Bitcoin continues to consolidate just below its all-time high of $112K, holding firmly above key support at $105K despite repeated bearish attempts to push the price lower. This tight trading range reflects market uncertainty, yet the structure favors bulls as long as support levels remain intact.

Meanwhile, macroeconomic conditions are evolving rapidly. The US Congress recently passed President Donald Trump’s “big, beautiful” economic package ahead of the self-imposed July 4 deadline, signaling a new phase of fiscal stimulus marked by tax cuts and aggressive spending. Combined with strong job reports, these factors suggest inflation may soon accelerate — a trend that historically supports Bitcoin as a hedge against fiat devaluation.

On the market sentiment side, funding rates provide a crucial clue. According to top analyst On-Chain Mind, the 30-day average of Bitcoin perpetual funding rates is currently very low. This reflects a lack of excessive greed and typically marks a favorable setup for bullish continuation. Historically, periods of low funding rates have preceded major upward moves, especially when paired with strong macro tailwinds. With economic pressure building and Bitcoin still in a bullish structure, the coming days could define the next major move for the world’s largest cryptocurrency.

Calm Before The Breakout: Bitcoin Gains Strength Above $107K

Bitcoin is up more than 3% since the start of July, holding firmly above the $107,000 local low despite repeated resistance at the $110,000 level. This sustained strength signals underlying buyer support and growing momentum as BTC continues to consolidate just below all-time highs. The $110K resistance remains a critical ceiling — once breached, analysts expect a strong move into price discovery as bullish momentum builds.

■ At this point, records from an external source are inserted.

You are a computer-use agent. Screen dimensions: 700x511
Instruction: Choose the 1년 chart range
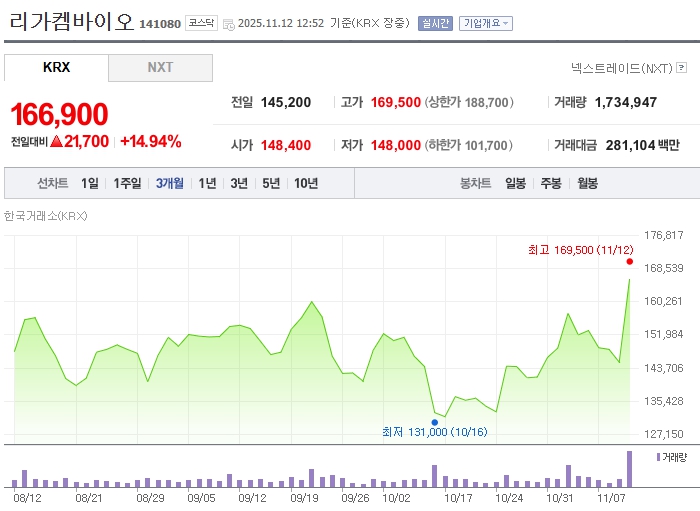pos(207,183)
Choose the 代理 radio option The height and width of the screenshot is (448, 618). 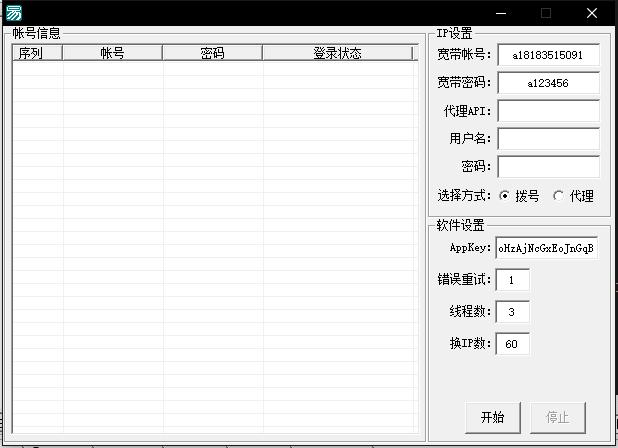point(558,196)
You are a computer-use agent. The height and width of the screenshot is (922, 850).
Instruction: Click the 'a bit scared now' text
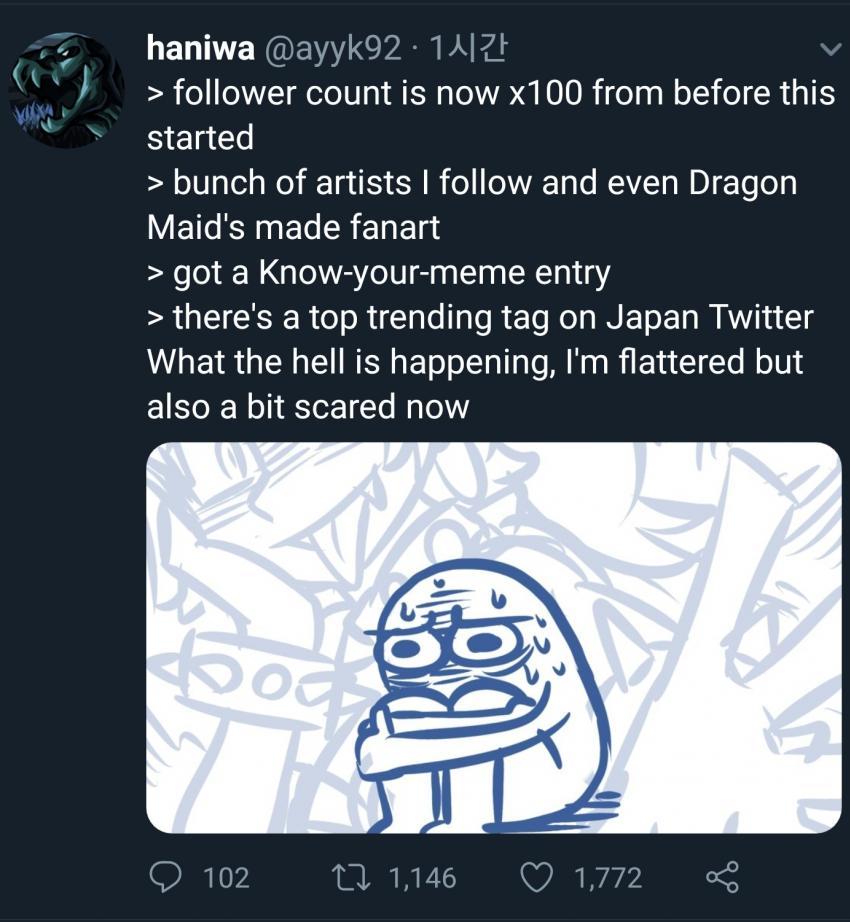coord(307,407)
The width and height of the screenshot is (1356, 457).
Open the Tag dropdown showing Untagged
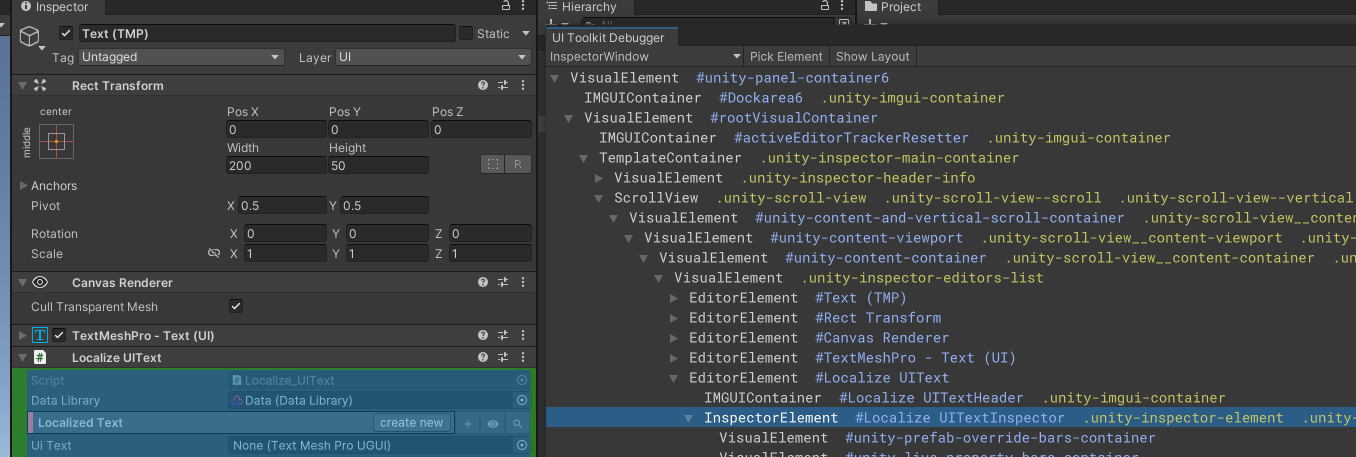(x=181, y=57)
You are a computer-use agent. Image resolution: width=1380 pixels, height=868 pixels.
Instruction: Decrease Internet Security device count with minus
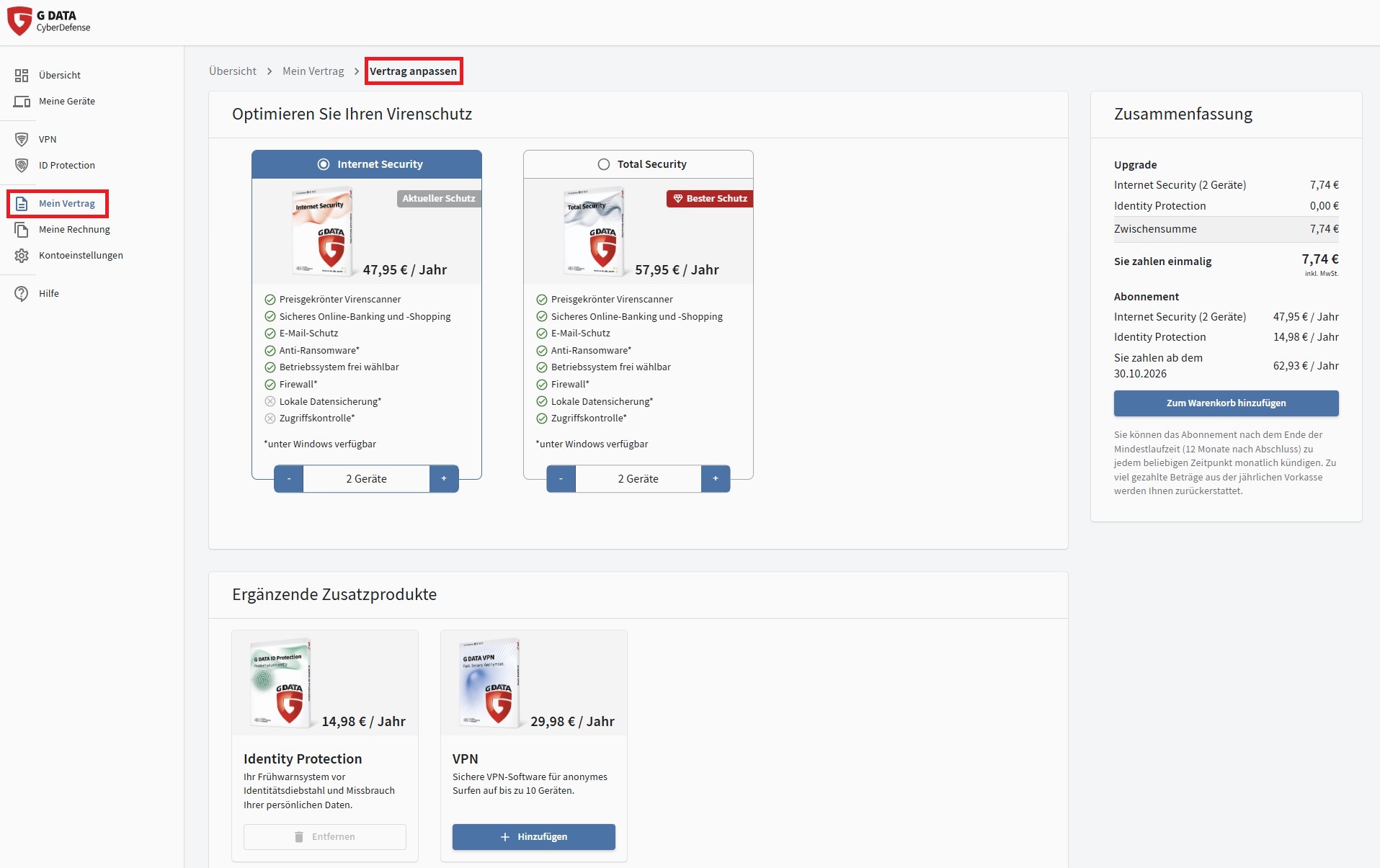(x=289, y=479)
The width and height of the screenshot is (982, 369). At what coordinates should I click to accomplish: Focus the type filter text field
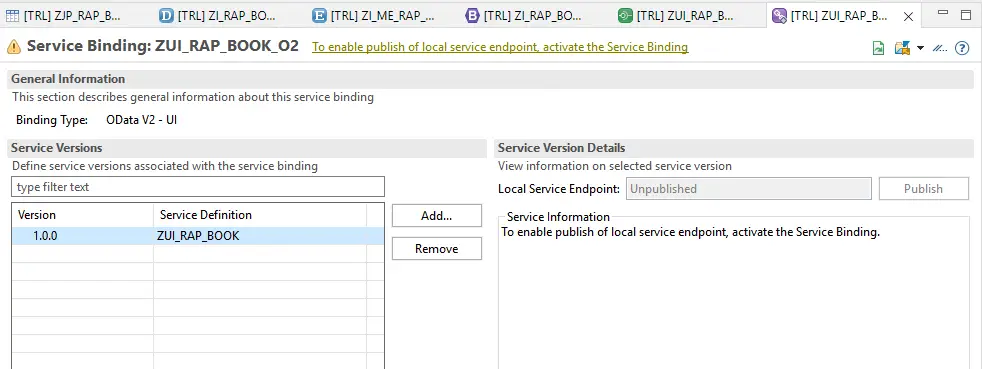[x=198, y=187]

So far, the market has digested a wave of macroeconomic and geopolitical developments. Global trade dynamics — including rising tariffs, export restrictions, and deglobalization trends — continue to shape sentiment. Yet, compared to the sharp volatility seen earlier this year, both Bitcoin and US equities appear more resilient. This suggests that much of the uncertainty has already been priced in, reducing the downside risk for risk assets like BTC.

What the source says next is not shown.